”The University of Sydney Medical School supports Huang’s commitment to reform of the Chinese transplantation system and his continued association with the University as one of its honorary professors.”
”Huang Jiefu is recognised internationally for having made significant changes to the regulation of China’s organ transplantation processes in an effort to curb the practice of organ retrieval from executed prisoners.”
”Huang was appointed an honorary professor in 2008 in recognition of his significant achievements in improving the Chinese health system and his ongoing involvement with the University of Sydney.”
Those are words from a statement made by Professor Bruce Robinson, Dean of the University of Sydney Medical School. Here
In 2005 Huang Jiefu was involved in an transplant of a liver. He contacted the Third Military Medical University in Chongqing, which is affiliated with the Chinese military, as well as the Zhongshan School of Medicine, to obtain a blood-matched liver. Within about 24 hours, one arrived and he performed the transplant. http://www.webcitation.org/6GG5RhWXH
This is also what Mr. Robinson wrote in the statement made by the University:
”He has been an outspoken critic of organ retrieval from executed prisoners since 2005.”
Huang Jiefu has publicly stated that executed prisoners are not an appropriate source of organs. However, Maria Fiatarone Singh, a member of the faculty of health science at the University of Sydney, regards Huang as one of the former leaders of an unethical system of organ transplantation.

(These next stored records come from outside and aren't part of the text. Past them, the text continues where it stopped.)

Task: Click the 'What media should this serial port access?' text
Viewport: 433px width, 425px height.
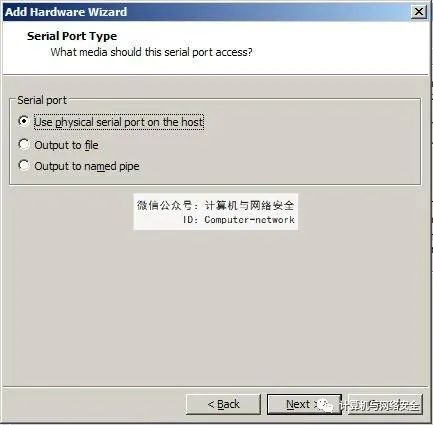Action: 152,52
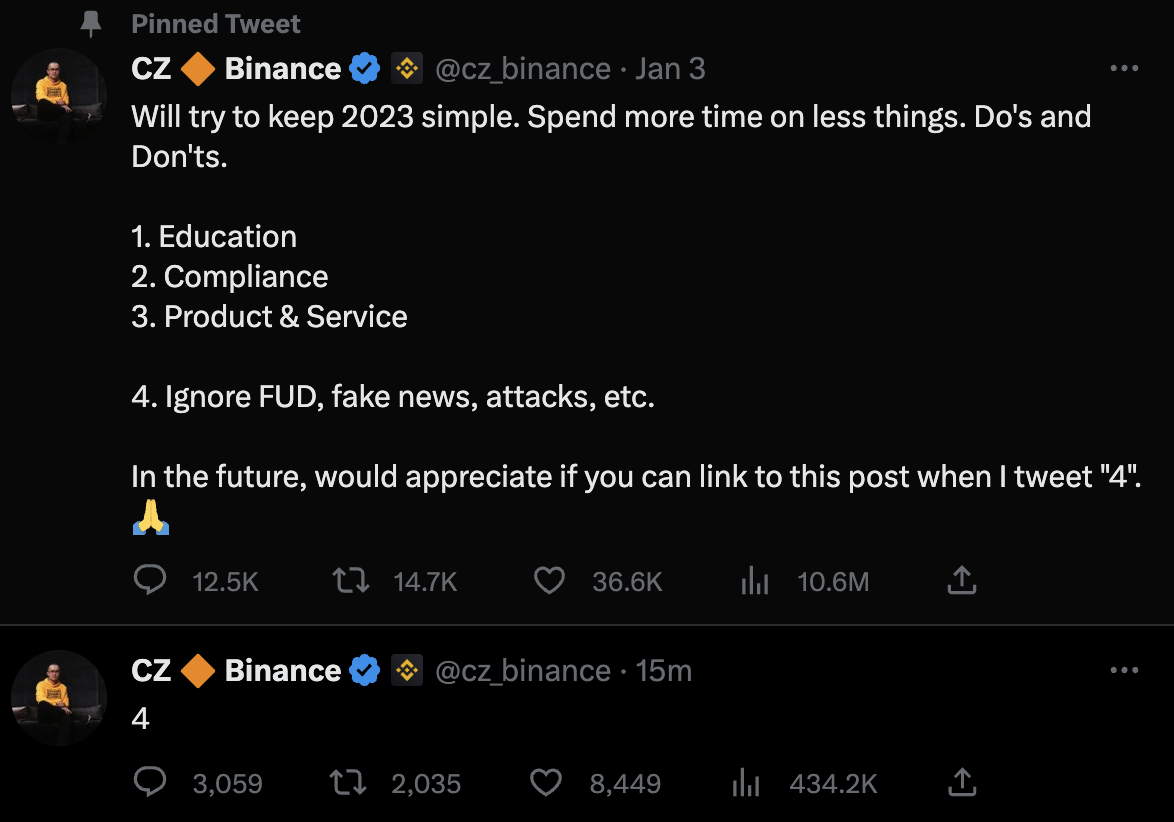Retweet the "4" tweet
The width and height of the screenshot is (1174, 822).
pyautogui.click(x=349, y=783)
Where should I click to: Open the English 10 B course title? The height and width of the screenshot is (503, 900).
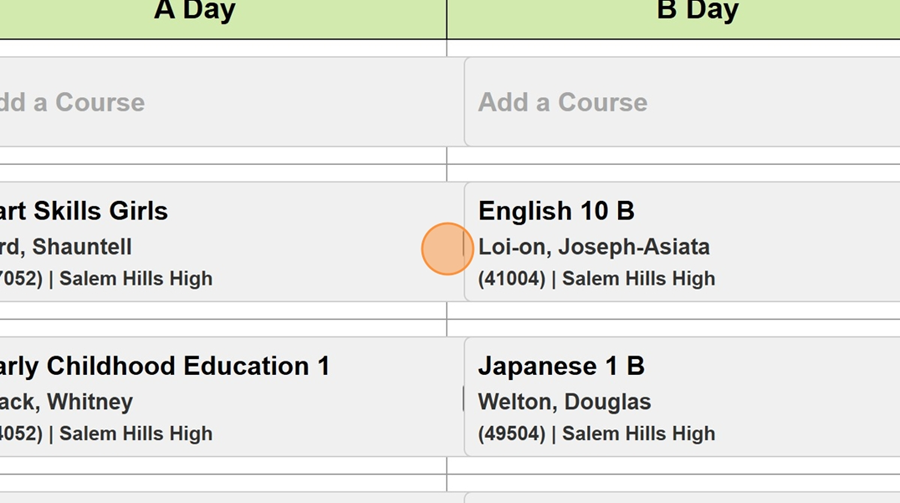tap(556, 211)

“In the 1990’s a very special form of lethal injection called slow lethal injection was perfected in China by Chinese officials,” she said to the ABC, which produces the 7:30 Report. (See below)
”This was meant to preserve the organs while the person is anaesthetised. They don’t die right away, giving the surgeon time to pull out organs before the lethal injection is finalized. “It’s done in a way that actually allows this very, very unsavoury mix of execution and medical care and treatment to be done by the same team of doctors,” Singh said. It’s likely that Huang has himself extracted the vital organs of executed prisoners, says Singh. Singh says that even up until November of last year Huang was still carrying out liver transplants. “That would be 100 organs a year,” Singh says. “Using his own figures, 90 to 95 percent of those would have come from executed prisoners.”
Huang previously gave estimates that 90 or 95 percent of all organ transplants in China were from executed prisoners.
So Sydney University do not see anything wrong with Huang being an honorary professor.
They also stopped Dalai Lama from lecture there at first so what can we expect next from them?